Q: The gff3_fix program fails with KeyError: ‘ID’.

Note that the gff3_fix program requires that all features contain an ID attribute. You can use lib/gff3_ID_generator.py to generate IDs if your gff3 file does not have them for every feature.

Q: When installing, the program fails with following message: ImportError: No module named wheel.bdist_wheel.

Since 1.4.2, we use wheel to build our python package. This error message means that you don’t have wheel on your machine. Use pip install wheel to install it first.

Q: When running one of the GFF3-toolkit programs, the program fails with a stack trace error.

Usually, this means that there is a problem with the input file. We are working on having each program output error messages with the input file line number. In the meantime, send us your input file and we can help figure out what the problem is.

Q: What are the licensing terms for this project?

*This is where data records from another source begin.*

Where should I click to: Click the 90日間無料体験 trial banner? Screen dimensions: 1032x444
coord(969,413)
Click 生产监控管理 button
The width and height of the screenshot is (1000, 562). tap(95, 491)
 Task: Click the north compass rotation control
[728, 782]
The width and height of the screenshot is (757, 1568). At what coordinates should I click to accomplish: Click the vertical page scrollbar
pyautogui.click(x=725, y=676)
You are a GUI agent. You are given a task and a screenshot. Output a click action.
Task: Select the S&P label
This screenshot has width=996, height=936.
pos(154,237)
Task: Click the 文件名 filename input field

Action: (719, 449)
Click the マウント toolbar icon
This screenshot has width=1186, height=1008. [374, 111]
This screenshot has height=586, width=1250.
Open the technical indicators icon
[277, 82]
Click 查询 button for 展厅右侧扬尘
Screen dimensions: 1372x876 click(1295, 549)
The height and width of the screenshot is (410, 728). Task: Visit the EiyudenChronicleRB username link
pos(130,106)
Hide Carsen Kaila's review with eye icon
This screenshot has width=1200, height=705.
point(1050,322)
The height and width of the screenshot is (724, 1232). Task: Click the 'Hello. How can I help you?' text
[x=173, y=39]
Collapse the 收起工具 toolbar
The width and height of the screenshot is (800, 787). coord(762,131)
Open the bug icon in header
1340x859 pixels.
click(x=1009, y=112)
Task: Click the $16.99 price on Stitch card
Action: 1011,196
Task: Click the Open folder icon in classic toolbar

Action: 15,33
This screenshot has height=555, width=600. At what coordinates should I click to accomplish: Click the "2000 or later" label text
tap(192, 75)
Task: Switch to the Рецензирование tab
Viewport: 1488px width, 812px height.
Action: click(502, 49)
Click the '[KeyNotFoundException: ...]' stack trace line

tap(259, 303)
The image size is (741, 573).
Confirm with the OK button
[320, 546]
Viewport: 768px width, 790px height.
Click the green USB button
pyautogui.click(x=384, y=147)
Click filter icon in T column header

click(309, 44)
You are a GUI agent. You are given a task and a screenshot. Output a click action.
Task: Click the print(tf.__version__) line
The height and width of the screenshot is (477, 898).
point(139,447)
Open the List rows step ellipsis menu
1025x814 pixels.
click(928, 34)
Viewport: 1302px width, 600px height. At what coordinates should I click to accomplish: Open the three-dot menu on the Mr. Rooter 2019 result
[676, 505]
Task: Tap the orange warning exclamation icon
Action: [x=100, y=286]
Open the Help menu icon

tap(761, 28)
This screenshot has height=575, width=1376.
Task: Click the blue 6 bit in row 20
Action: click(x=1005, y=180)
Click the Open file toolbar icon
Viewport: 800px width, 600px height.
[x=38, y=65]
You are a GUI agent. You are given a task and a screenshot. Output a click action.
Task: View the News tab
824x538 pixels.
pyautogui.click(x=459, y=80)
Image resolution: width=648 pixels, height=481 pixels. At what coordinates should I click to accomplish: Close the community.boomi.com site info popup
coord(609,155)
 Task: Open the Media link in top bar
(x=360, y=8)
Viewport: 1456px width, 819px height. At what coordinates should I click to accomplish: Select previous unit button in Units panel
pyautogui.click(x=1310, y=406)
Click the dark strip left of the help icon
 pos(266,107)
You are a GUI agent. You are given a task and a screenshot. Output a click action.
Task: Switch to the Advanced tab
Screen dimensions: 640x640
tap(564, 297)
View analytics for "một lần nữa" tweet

This software/database is a “United States Government Work” under the terms of the United States Copyright Act. It was written as part of the author’s official duties as a United States Government employee and thus cannot be copyrighted. This software/database is freely available to the public for use. The National Agriculture Library and the U.S. Government have not placed any restriction on its use or reproduction. (Please see LICENSE.md)

Q: What kind of errors can be detected by gff3_QC.py? (Detection of GFF3 format errors: gff3_QC.py)

Currently, ~50 types of formatting errors can be detected. Errors are detected by reviewing three types of feature sets in a GFF3 file, and thus are grouped into three categories (Error category – feature type):

  • Intra-model errors (Ema) – multiple features within a model
  • Inter-model errors (Emr) – multiple features across models
  • Single feature errors (Esf) – each single feature.

Please view the full documentation of gff3_QC.py for the full list of detected error types.

Q: Why is gff3_QC.py taking so long to run? (Detection of GFF3 format errors: gff3_QC.py)

gff3_QC.py can take a while if your gff3 file is large - please be patient!

Q: Why does the sorted gff3 file have a different number of lines than the input file? (Sort a GFF3 file: gff3_sort.py)

The program gff3_sort.py automatically ignores the hash tag lines other than ##gff-version 3 and ### while sorting a GFF3 file. After sorting, the program puts one line of ### between every gene model in the output GFF3. Therefore, the total lines of the output file might be different from the input. To check the consistency of the lines, please use the following command,

grep -v “#” input.gff |wc -l
grep -v “#” sorted.gff |wc -l

In addition, if your input gff file contains a feature that has two or more parent IDs, the program replicates the feature and lists it under each parent. Thus, the output file would have more lines than the input file.

Q: Which codons are considered for translation? (Generate biological sequences from a GFF3 file: gff3_to_fasta.py)

Translation from 64 combinations of standard codons (Only standard codons and universal stop codons are considered.)

Q: Why does gff3_merge.py sometimes reject auto-assigned replace tags when the reference model has multiple isoforms? (Merge 2 GFF3 files: gff3_merge.py)

It is possible for a modified model to have multiple isoforms that do not share CDS with each other - for example with partial models due to a poor genome assembly. In this case, the auto-assignment program will assign different replace tags to each isoform, but will then reject these auto-assigned replace tags because it expects isoforms of a gene model to have the same replace tags (see section “Some notes on multi-isoform models”, above). You’ll need to add the replace tags manually - all isoforms should carry the replace tags of all models to be replaced by the whole gene model.